*** Rows ***
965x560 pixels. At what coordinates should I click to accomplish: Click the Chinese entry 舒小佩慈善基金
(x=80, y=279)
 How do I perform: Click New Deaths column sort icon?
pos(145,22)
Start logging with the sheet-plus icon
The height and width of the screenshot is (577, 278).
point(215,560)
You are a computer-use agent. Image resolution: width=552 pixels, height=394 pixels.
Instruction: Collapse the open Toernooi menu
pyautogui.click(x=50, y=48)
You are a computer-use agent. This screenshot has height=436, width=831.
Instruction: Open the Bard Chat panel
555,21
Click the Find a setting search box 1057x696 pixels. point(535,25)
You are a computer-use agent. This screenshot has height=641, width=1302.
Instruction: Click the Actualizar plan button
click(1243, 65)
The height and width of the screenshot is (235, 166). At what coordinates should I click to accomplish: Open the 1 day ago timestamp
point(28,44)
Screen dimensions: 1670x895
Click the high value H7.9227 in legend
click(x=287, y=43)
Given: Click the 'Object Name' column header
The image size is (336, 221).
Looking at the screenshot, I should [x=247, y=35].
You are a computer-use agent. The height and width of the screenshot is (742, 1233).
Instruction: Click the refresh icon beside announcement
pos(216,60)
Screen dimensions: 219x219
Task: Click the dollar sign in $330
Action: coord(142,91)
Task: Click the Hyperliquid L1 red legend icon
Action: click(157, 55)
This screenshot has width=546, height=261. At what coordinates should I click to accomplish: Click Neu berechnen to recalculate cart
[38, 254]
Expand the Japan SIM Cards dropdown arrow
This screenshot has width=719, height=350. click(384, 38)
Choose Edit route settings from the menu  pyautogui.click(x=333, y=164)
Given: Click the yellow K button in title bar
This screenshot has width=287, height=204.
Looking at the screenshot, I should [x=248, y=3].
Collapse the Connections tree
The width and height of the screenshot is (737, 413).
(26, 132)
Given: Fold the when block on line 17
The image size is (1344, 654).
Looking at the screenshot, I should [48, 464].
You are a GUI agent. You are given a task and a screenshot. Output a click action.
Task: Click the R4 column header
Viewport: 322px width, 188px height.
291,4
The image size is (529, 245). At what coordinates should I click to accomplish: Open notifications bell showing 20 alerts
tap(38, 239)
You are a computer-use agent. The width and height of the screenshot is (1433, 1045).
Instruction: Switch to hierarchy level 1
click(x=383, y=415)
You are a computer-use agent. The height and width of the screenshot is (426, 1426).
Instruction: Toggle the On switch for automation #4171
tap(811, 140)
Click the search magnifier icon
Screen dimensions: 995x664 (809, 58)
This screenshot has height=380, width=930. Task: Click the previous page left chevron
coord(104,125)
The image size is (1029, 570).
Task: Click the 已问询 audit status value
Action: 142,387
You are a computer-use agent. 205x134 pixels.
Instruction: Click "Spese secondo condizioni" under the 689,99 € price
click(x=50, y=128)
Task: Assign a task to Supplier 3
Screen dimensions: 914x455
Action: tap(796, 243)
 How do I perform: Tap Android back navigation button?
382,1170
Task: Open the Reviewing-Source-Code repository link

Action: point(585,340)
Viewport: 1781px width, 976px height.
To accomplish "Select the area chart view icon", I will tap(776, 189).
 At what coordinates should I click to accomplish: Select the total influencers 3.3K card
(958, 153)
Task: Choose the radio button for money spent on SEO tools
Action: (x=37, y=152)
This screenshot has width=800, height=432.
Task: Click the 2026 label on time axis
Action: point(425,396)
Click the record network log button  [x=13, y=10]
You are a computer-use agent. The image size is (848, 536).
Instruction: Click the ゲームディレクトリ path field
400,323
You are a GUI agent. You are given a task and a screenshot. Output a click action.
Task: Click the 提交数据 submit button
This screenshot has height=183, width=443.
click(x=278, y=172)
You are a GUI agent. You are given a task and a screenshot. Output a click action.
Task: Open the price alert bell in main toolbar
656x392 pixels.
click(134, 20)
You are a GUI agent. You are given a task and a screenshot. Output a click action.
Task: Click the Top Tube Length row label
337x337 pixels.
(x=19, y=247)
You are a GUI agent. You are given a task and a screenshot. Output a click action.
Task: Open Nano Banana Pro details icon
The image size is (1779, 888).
***
## What this task involves
Reproduce all of the entries above word for word, keeping them in their original order.

## Complete response
965x560 pixels. At what coordinates should I click to accomplish: Click the Chinese entry 舒小佩慈善基金
(x=80, y=279)
 How do I perform: Click New Deaths column sort icon?
pos(145,22)
Start logging with the sheet-plus icon
The height and width of the screenshot is (577, 278).
point(215,560)
You are a computer-use agent. Image resolution: width=552 pixels, height=394 pixels.
Instruction: Collapse the open Toernooi menu
pyautogui.click(x=50, y=48)
You are a computer-use agent. This screenshot has height=436, width=831.
Instruction: Open the Bard Chat panel
555,21
Click the Find a setting search box 1057x696 pixels. point(535,25)
You are a computer-use agent. This screenshot has height=641, width=1302.
Instruction: Click the Actualizar plan button
click(1243, 65)
The height and width of the screenshot is (235, 166). At what coordinates should I click to accomplish: Open the 1 day ago timestamp
point(28,44)
Screen dimensions: 1670x895
Click the high value H7.9227 in legend
click(x=287, y=43)
Given: Click the 'Object Name' column header
The image size is (336, 221).
Looking at the screenshot, I should [x=247, y=35].
You are a computer-use agent. The height and width of the screenshot is (742, 1233).
Instruction: Click the refresh icon beside announcement
pos(216,60)
Screen dimensions: 219x219
Task: Click the dollar sign in $330
Action: coord(142,91)
Task: Click the Hyperliquid L1 red legend icon
Action: click(157, 55)
This screenshot has width=546, height=261. At what coordinates should I click to accomplish: Click Neu berechnen to recalculate cart
[38, 254]
Expand the Japan SIM Cards dropdown arrow
This screenshot has width=719, height=350. click(384, 38)
Choose Edit route settings from the menu  pyautogui.click(x=333, y=164)
Given: Click the yellow K button in title bar
This screenshot has width=287, height=204.
Looking at the screenshot, I should [x=248, y=3].
Collapse the Connections tree
The width and height of the screenshot is (737, 413).
(26, 132)
Given: Fold the when block on line 17
The image size is (1344, 654).
Looking at the screenshot, I should [48, 464].
You are a GUI agent. You are given a task and a screenshot. Output a click action.
Task: Click the R4 column header
Viewport: 322px width, 188px height.
291,4
The image size is (529, 245). At what coordinates should I click to accomplish: Open notifications bell showing 20 alerts
tap(38, 239)
You are a computer-use agent. The width and height of the screenshot is (1433, 1045).
Instruction: Switch to hierarchy level 1
click(x=383, y=415)
You are a computer-use agent. The height and width of the screenshot is (426, 1426).
Instruction: Toggle the On switch for automation #4171
tap(811, 140)
Click the search magnifier icon
Screen dimensions: 995x664 (809, 58)
This screenshot has height=380, width=930. Task: Click the previous page left chevron
coord(104,125)
The image size is (1029, 570).
Task: Click the 已问询 audit status value
Action: 142,387
You are a computer-use agent. 205x134 pixels.
Instruction: Click "Spese secondo condizioni" under the 689,99 € price
click(x=50, y=128)
Task: Assign a task to Supplier 3
Screen dimensions: 914x455
Action: tap(796, 243)
 How do I perform: Tap Android back navigation button?
382,1170
Task: Open the Reviewing-Source-Code repository link

Action: point(585,340)
Viewport: 1781px width, 976px height.
To accomplish "Select the area chart view icon", I will tap(776, 189).
 At what coordinates should I click to accomplish: Select the total influencers 3.3K card
(958, 153)
Task: Choose the radio button for money spent on SEO tools
Action: (x=37, y=152)
This screenshot has width=800, height=432.
Task: Click the 2026 label on time axis
Action: point(425,396)
Click the record network log button  [x=13, y=10]
You are a computer-use agent. The image size is (848, 536).
Instruction: Click the ゲームディレクトリ path field
400,323
You are a GUI agent. You are given a task and a screenshot. Output a click action.
Task: Click the 提交数据 submit button
This screenshot has height=183, width=443.
click(x=278, y=172)
You are a GUI agent. You are given a task and a screenshot. Output a click action.
Task: Open the price alert bell in main toolbar
656x392 pixels.
click(134, 20)
You are a GUI agent. You are given a task and a screenshot. Output a click action.
Task: Click the Top Tube Length row label
337x337 pixels.
(x=19, y=247)
You are a GUI agent. You are given a task and a screenshot. Output a click action.
Task: Open Nano Banana Pro details icon
The image size is (1779, 888).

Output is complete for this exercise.